## [TASK PROMPT]
List every line of the entries below that contains the word "should", matching case exactly.

## [ENTRIES PROVIDED]
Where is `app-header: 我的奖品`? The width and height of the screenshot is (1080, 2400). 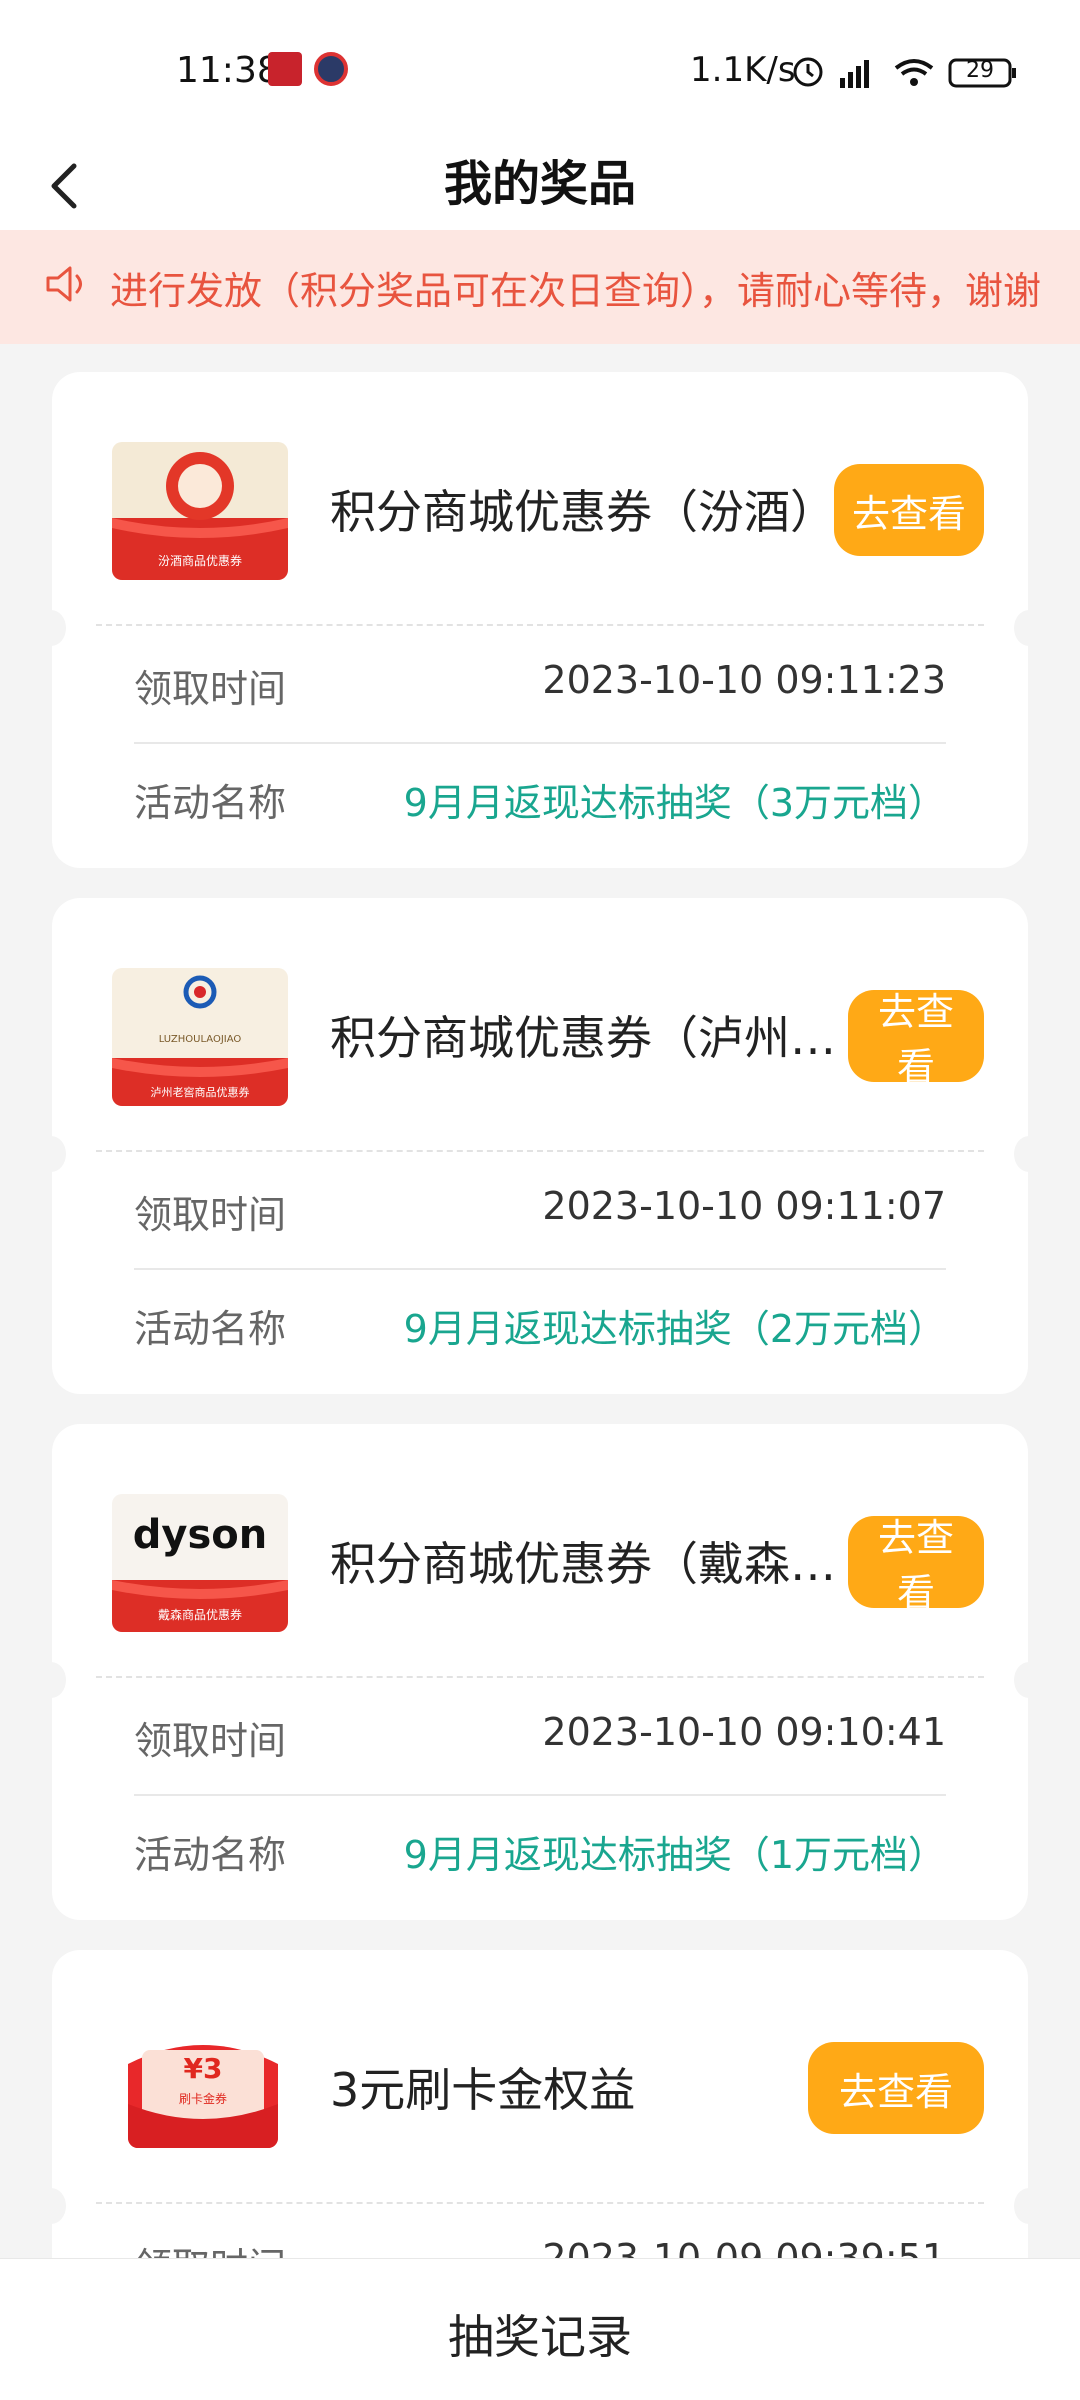 app-header: 我的奖品 is located at coordinates (540, 185).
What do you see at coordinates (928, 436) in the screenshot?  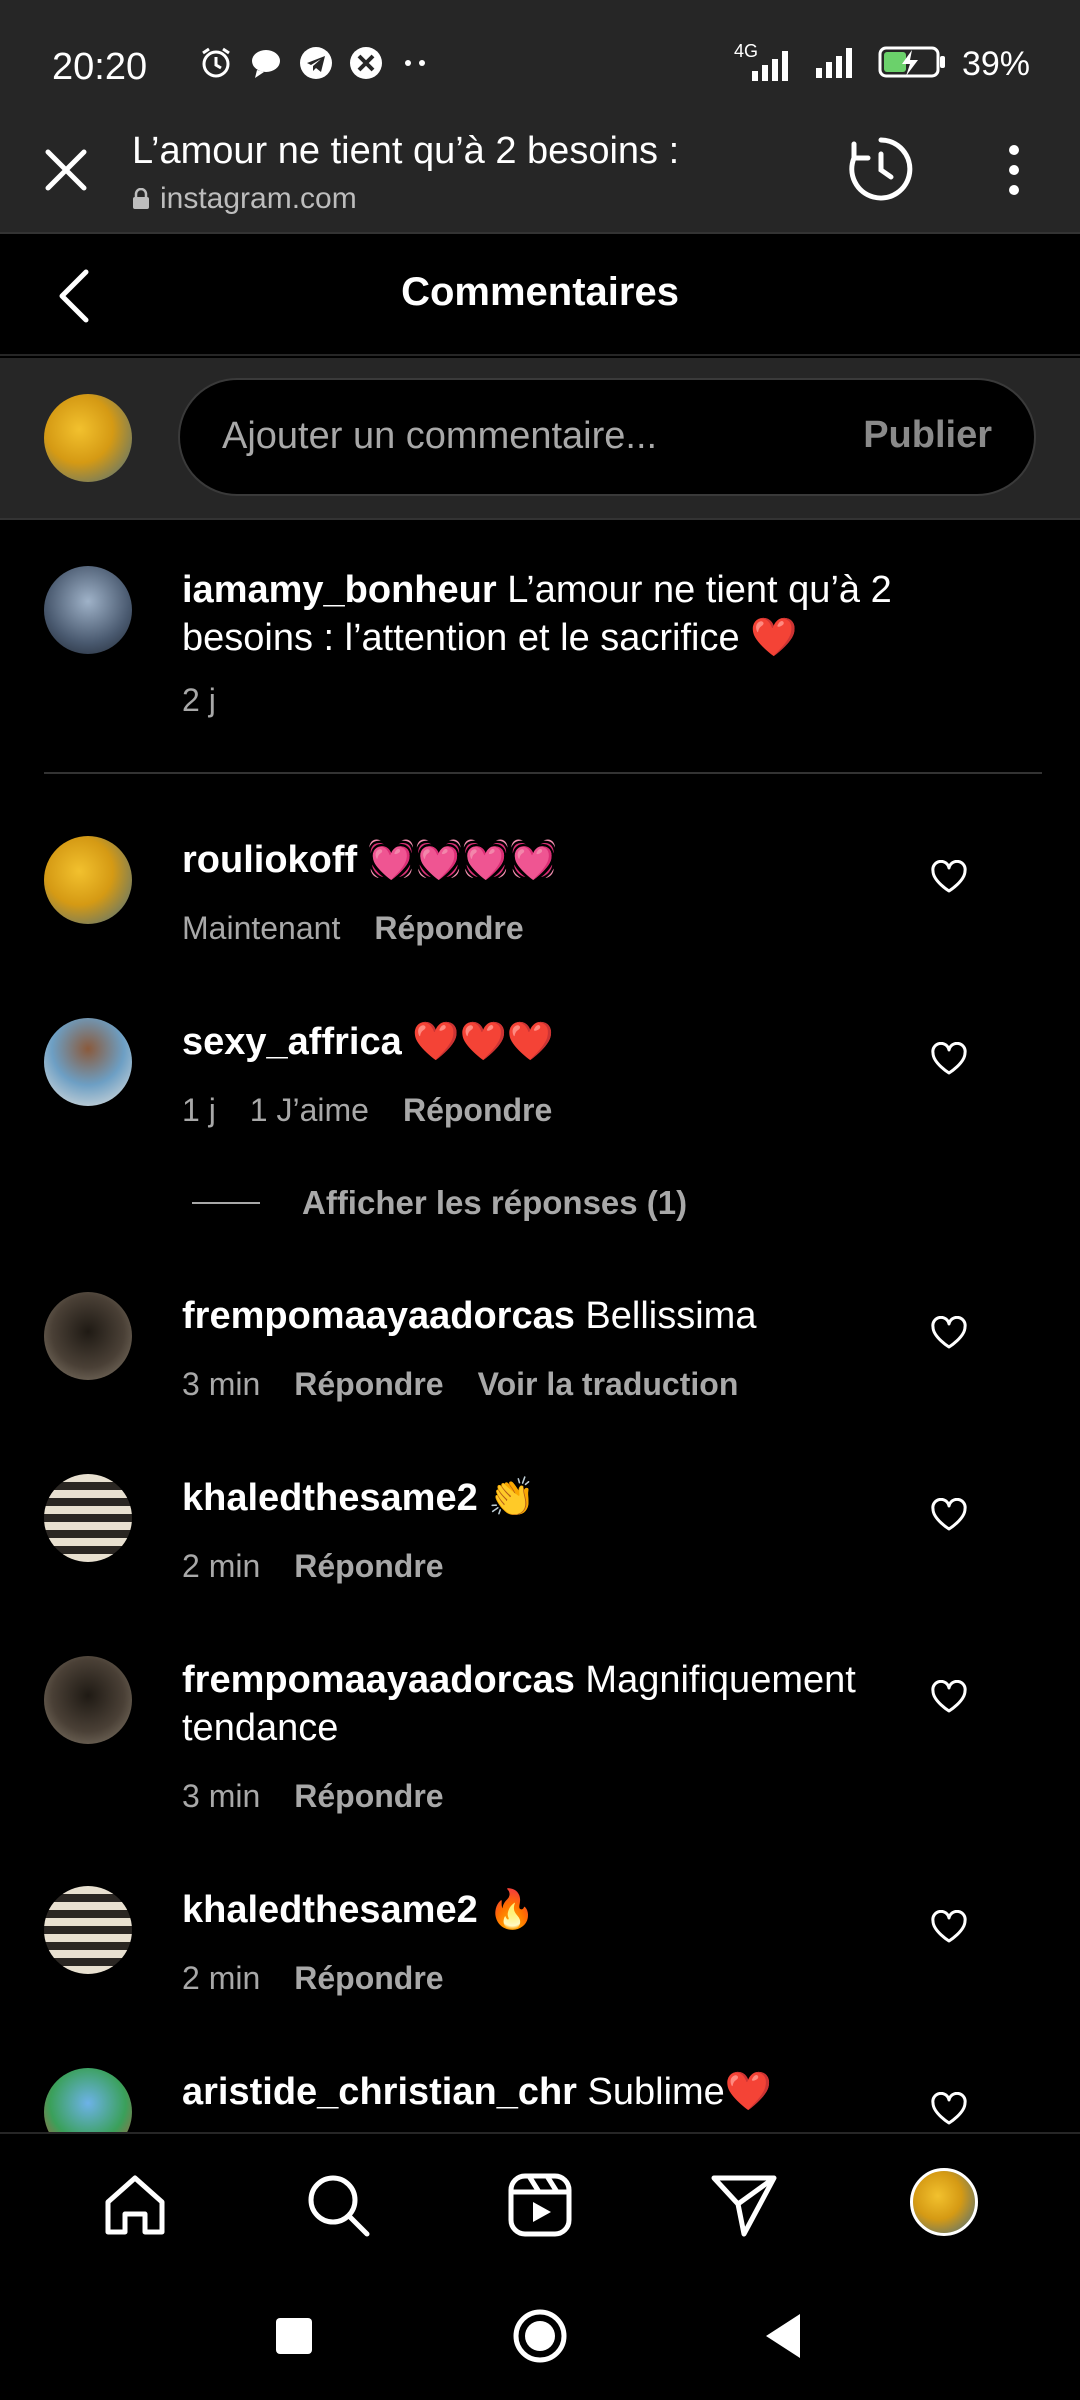 I see `publish-button: Publier` at bounding box center [928, 436].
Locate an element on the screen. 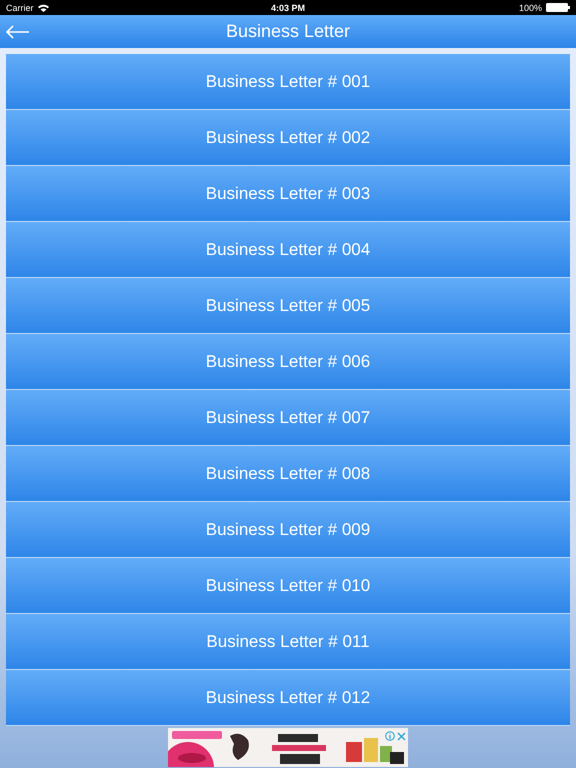 The image size is (576, 768). clock-time: 4:03 PM is located at coordinates (288, 7).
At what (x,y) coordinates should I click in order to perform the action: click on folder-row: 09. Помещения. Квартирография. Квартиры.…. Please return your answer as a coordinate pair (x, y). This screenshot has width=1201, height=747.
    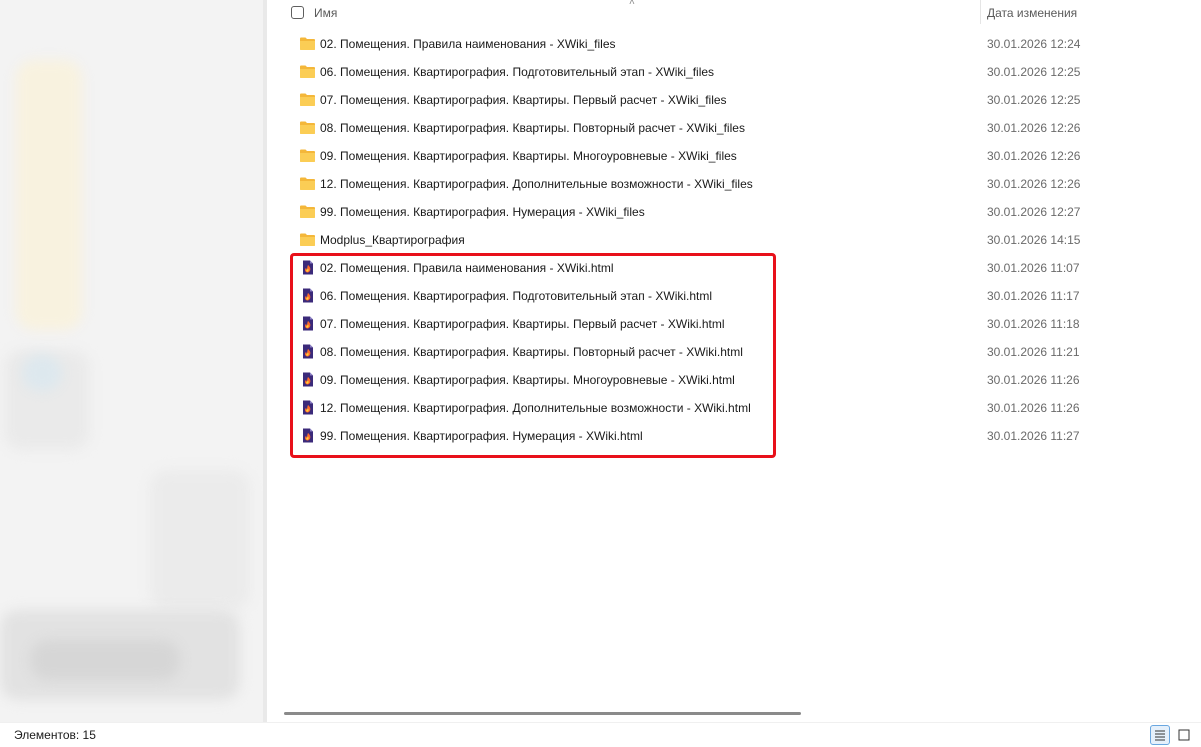
    Looking at the image, I should click on (734, 156).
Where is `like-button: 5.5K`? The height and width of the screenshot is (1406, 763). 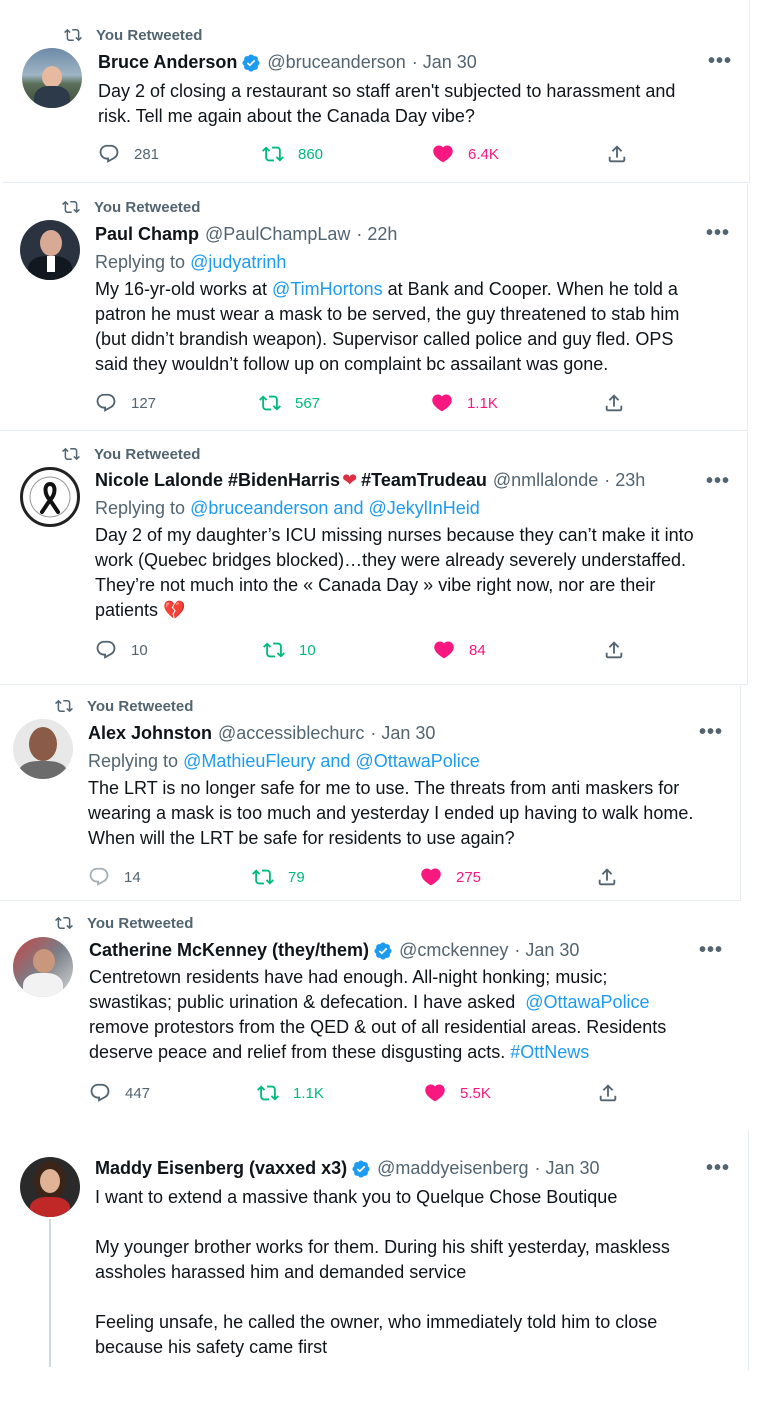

## [THE ANSWER]
At what (x,y) coordinates should I click in order to perform the action: click on folder-row: 09. Помещения. Квартирография. Квартиры.…. Please return your answer as a coordinate pair (x, y). This screenshot has width=1201, height=747.
    Looking at the image, I should click on (734, 156).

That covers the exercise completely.